The biggest change to the setup are the new aluminum cups on the Amperior which replaces the solid plastic cups of the HD25-1 II. Quite apart from the color designs you can get with these new cups – a nice little silver which matches my Just Audio portable amps to a tee and a rather unattractive blue (is it just me?) – they are also a good bit more taut or stiffer than the HD25 cups and as the guys at Inner Fidelity quite rightly point out the chambers of these new cups handle the drivers in much more confident and noise free manner than the HD25. This is most apparent in the way the Amperior dealt with the previous main criticism of the the HD25 that the treble sizzled a bit too much and sounded a bit harsh at the top end.
The next big change is the cable, often noted in the HD25 as the weak link in an otherwise cracking headphone. The steel cables were generally identified as another contributor to that hot treble and edgy grainy sound the HD25 was capable of putting out. Often the HD25 was seen as a DIY dream because of that cable with plenty of owners opting for a re-cable using either superior HD650 cable (that includes me) or more luxuriant options such as Cardas or anything really with a copper construct to dampen the sizzle. Thankfully the Amperior stock comes with a copper cable rather than steel but with still the same connector design as the HD25 so if you want to take your old cables from your HD25 and pop them onto the Amperior you still can. Further the connector is now terminated around 4 inches from the cups allowing you to switch between two cables, for your igadgets with all the knobs and whistles of a remote and a straight line for pure audio.
Outside of that everything else is pretty much the same. The same dual angled headband that splits for added comfort and control, the same sized cups for on ear and velour pads (the HD25 I have is actually in pleather as is the underside of the headband) and the same cup lock in and wiring guide mechanism. Unlike a lot of headphones the single entry cable is positioned on the ride side of the headphone and not the left side.

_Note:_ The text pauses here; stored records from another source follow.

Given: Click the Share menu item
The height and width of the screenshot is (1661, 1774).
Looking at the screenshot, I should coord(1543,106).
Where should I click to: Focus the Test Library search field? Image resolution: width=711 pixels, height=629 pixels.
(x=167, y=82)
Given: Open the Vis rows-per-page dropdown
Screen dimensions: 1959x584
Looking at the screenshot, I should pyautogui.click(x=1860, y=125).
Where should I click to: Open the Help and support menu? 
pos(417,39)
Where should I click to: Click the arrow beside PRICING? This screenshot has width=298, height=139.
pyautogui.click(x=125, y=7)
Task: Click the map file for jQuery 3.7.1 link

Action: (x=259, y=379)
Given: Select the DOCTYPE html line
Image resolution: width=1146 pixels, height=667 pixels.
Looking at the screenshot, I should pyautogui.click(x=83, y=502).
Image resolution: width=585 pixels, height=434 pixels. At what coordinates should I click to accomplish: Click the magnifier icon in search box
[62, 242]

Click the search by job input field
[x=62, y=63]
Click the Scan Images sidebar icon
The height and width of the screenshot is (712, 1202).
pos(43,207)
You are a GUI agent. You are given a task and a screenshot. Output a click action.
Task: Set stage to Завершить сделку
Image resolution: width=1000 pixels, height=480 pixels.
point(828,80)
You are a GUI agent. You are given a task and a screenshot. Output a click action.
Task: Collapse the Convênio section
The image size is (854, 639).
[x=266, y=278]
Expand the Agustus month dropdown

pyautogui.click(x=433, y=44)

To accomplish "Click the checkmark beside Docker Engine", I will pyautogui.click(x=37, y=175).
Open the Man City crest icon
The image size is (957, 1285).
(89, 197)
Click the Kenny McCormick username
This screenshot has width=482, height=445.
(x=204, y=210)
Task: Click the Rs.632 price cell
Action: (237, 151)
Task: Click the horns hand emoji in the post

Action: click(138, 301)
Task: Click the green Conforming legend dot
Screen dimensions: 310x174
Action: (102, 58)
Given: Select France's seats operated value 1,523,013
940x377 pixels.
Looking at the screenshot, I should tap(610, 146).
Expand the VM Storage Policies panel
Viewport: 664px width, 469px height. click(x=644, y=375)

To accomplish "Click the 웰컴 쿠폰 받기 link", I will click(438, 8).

Small mention must be made to the new grade box experience from Sennheiser which is much classier than the old plain vanilla boxes sporting a crafted foam insert and space for the cables. You actually feel like your buying something you would want to hold onto for protection and storage of the headphones than another paper weight in the cupboard.
How do they sound?
As soon as you put these on it is apparent what changes have been made and how the sound has improved markedly over the HD25-1 II. Gone is the harsh or hot edgy uppers and in comes a much improved articulation that whilst still sparkles it does so with much greater refinement and smoothness over its predecessor. Its still an on ear closed headphone so don’t expect massive airy sound stage but the imaging and clarity is superb for the its class and its a far more complete experience than the more colored niche TNA-1 or the Urbanears Zinken.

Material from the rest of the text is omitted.